I printed my face!
That’s what I texted my mom after, you guessed it, I printed my own face using additive manufacturing. Last Tuesday’s seminar equipped me with everything I needed to move from scanning my face to creating a scaled model of myself. This project was my first 3d printing experience that I was responsible for from start to finish. I printed a name tag that my group and I designed on Tinkercad but I was completely uninvolved with the use of the actual printer itself. Though I can say that I did in fact successfully print my face, it wasn’t the smoothest of processes for me.
I didn’t have time to print in class so I ended up coming to the lab Wednesday to complete the assignment. I had all the time in the world because my work and class for the day had been completed. After loading my ready-for-print file onto the Replicator, I had a guru assist me in prepping the machine. Minutes into the print I could tell something was wrong. It was obvious that the printer filament was being excreted just above the platform. The lab guru explained to me that my print must not have been completely touching the platform. After canceling the print I ran back to my computer to fix my file.
After a quick observation I could tell that my base wasn’t completely making contact with the virtual platform. Easy fix. I moved down the object so that the base was actually below the platform. I figured that would simply cut out the bottom and have everything not cropped out be touching the base. Fast forward 10 minutes and I find that this isn’t an actual fix to my problem. The guru couldn’t completely explain why my fix didn’t work, but suggested instead I go back to the basics and fix the original design on Tinkercad.
Frustrated with my lack of success and waste of time, I rushed onto Tinkercad to fix this once and for all. I wasted no time playing around. I used a “hole” box and completely cropped anything on the bottom the wasn’t even. Exported the file to Autodesk, brought it to platform and set it on its base just to be sure that I wouldn’t mess up yet again. This time around, after a wasted 45 minutes, I successfully was able to print my face object. Well, I know the base looked good, I haven’t actually seen my object as I left early once printing began. I bet its good. I’ll keep you all posted on my twitter @MatarDMS!
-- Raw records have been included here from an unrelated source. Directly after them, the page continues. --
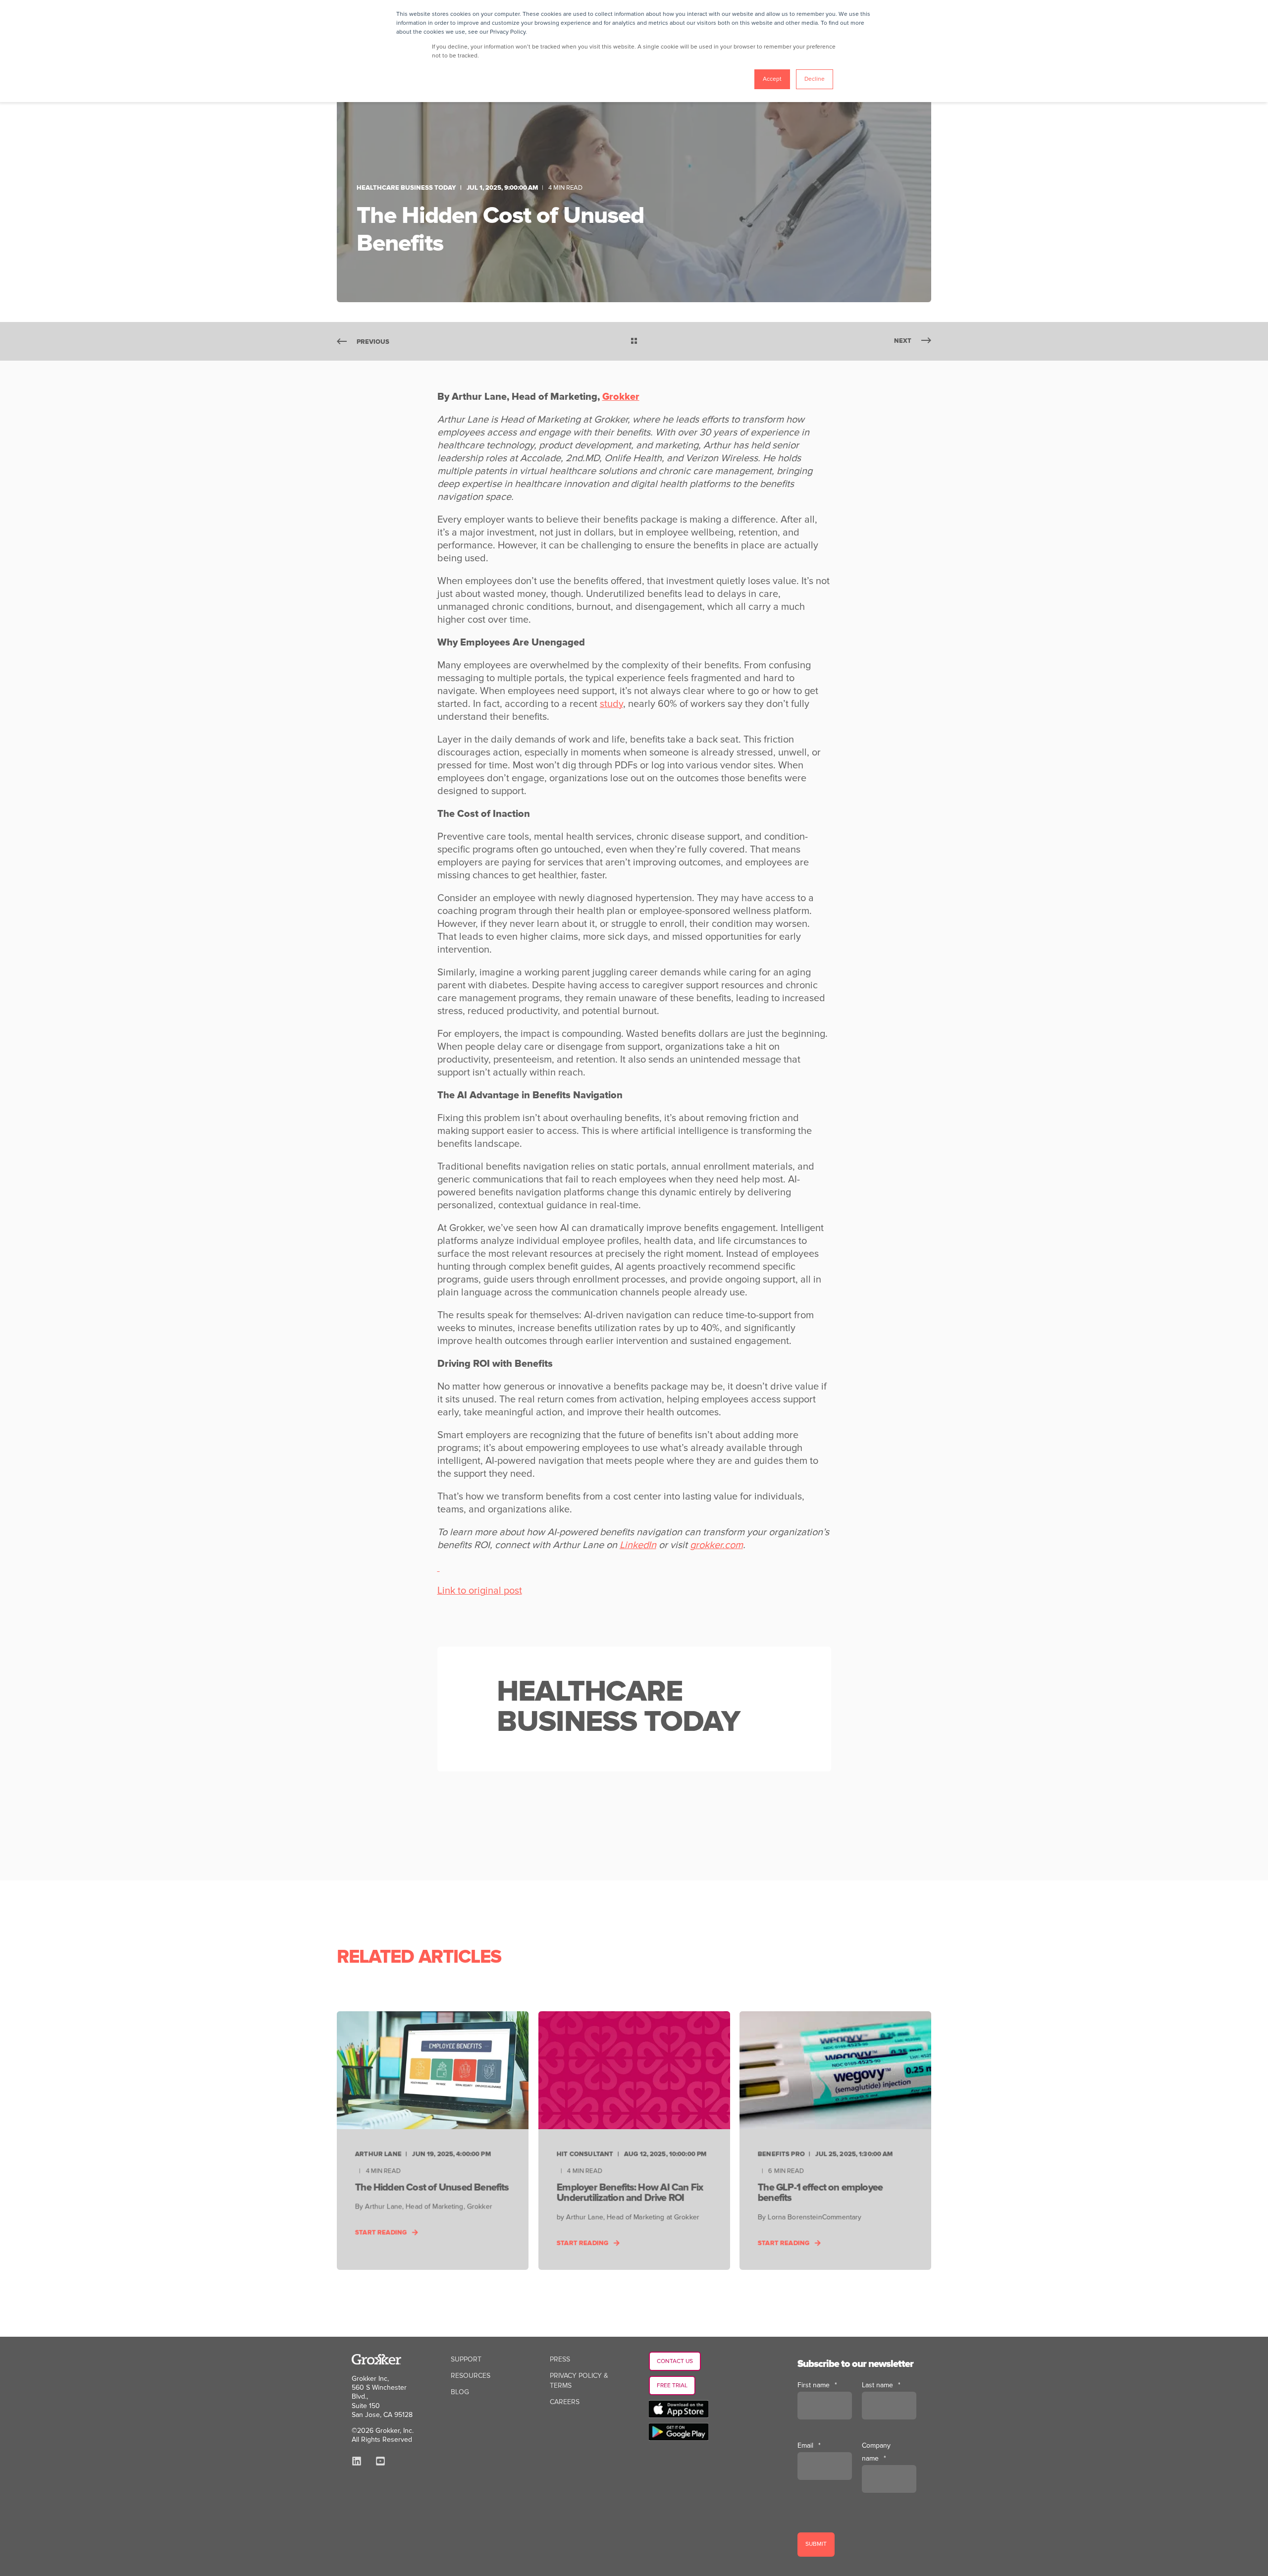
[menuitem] (466, 2360)
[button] (20, 2556)
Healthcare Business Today (406, 188)
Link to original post (479, 1591)
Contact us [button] (675, 2361)
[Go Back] (634, 341)
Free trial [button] (672, 2385)
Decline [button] (814, 79)
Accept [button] (772, 79)
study (611, 704)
Learning can be frustrating… but rewarding! This was my first time working with the machines on my own and I really wasn’t surprised that things went wrong. This isn’t to say I would have much rather it worked on the first try but an admission that that’s how my learning usually is. A little bit of trial and error. Not always being the most careful with instructions. This isn’t the worst thing in the world as I feel it solidifies the lessons especially well with me. Learning is learning at the end of the day, no matter how many attempts it takes.